The Islamic Human Rights Commission (IHRC) held its annual Genocide Memorial Day in London yesterday to raise awareness about genocides against oppressed peoples all around the world.
While the mainstream media often focuses on one particular genocide (The Holocaust against the Jews in the Second World War), Genocide Memorial Day highlights that Muslims, Jews and others have historically been victims of oppression by Europe, and that it is only in recent times that the two religious groups have been pitted against each other.
The IHRC’s Raza Kazim said: “The theme of this year’s memorial is the lessons we can learn from the Cultural Genocide of Muslims and Jews in Europe. By highlighting the people and power structures who have perpetrated genocides or genocidal acts, the Islamic Human Rights Commission want to hold the perpetrators to account, as well as remember the victims of these genocides.”
He added: “The Jews and Muslims have lived side by side without any issues, without any huge problems or anything of that type, and it has been the ‘otherisation’ of what the European powers have done over the past 500 years which has really caused some of these problems to actually start to occur.”

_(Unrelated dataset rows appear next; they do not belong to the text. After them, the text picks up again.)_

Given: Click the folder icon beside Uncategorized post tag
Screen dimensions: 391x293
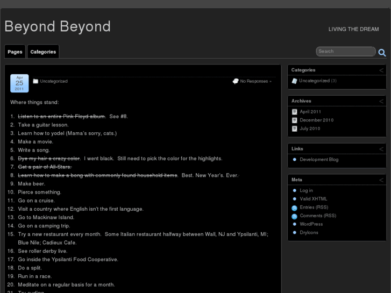Looking at the screenshot, I should click(x=35, y=81).
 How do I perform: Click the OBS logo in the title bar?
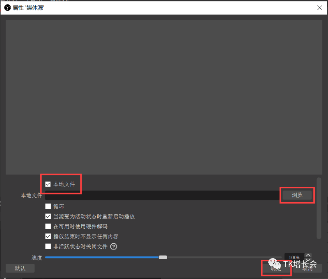click(x=7, y=7)
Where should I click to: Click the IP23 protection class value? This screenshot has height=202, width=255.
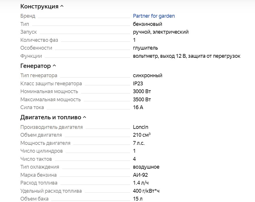click(138, 84)
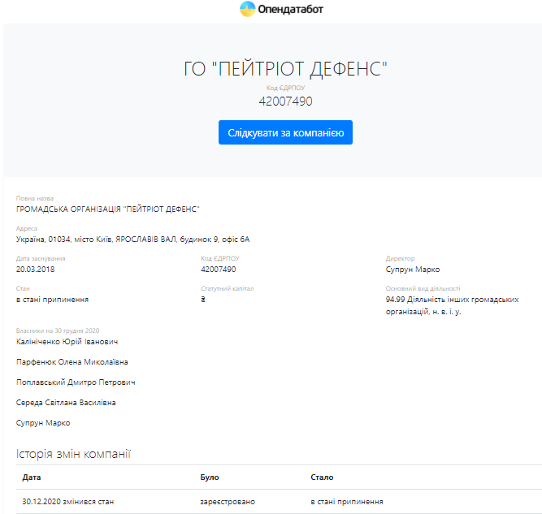Click the hryvnia symbol under Статутний капітал
Screen dimensions: 542x514
coord(203,299)
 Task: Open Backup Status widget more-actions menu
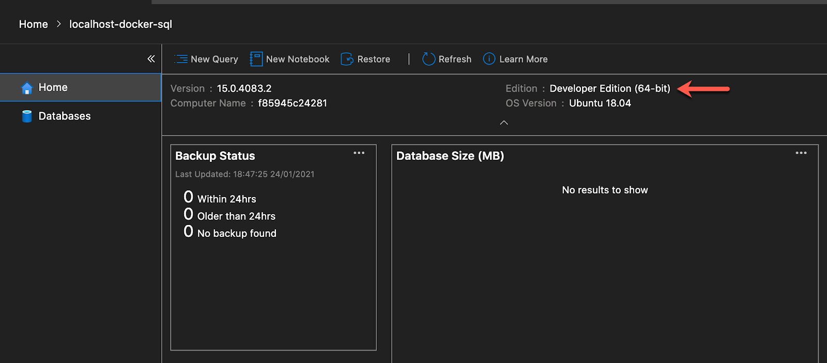tap(359, 153)
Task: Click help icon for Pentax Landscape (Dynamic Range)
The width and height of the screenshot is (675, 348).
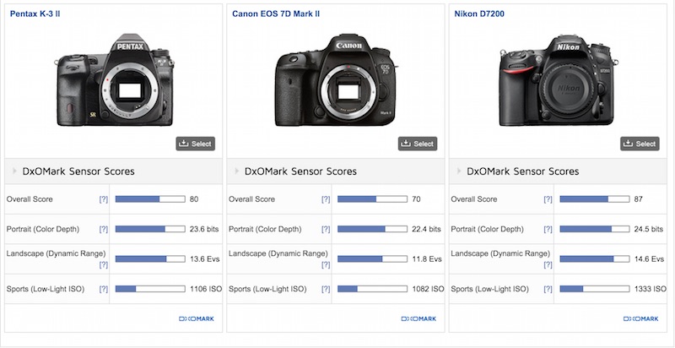Action: pos(103,264)
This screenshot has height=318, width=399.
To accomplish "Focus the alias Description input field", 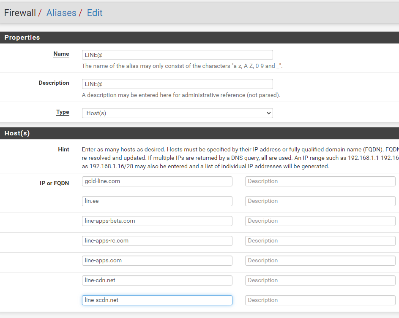I will pos(177,84).
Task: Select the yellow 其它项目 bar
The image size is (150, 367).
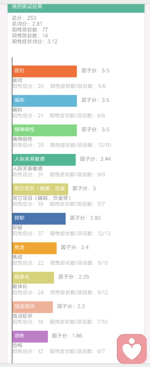Action: click(40, 189)
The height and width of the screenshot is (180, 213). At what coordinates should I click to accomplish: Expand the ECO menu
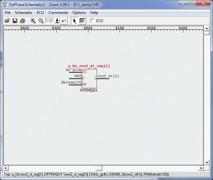coord(40,13)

Meanwhile, Professor Ramón Grosfoguel, of the University of California, Berkeley, said there is also a cultural genocide taking place and Islamophobia is part of that.
“The colonisation of Jews and Muslims have always been together for a long time, what has split the two communities in the world today is the Zionist project, that has in a sense made Jews believe that they are part of the Western colonial expansion, because the Zionist project is a continuation of the Western colonial expansion in this case in Palestine.”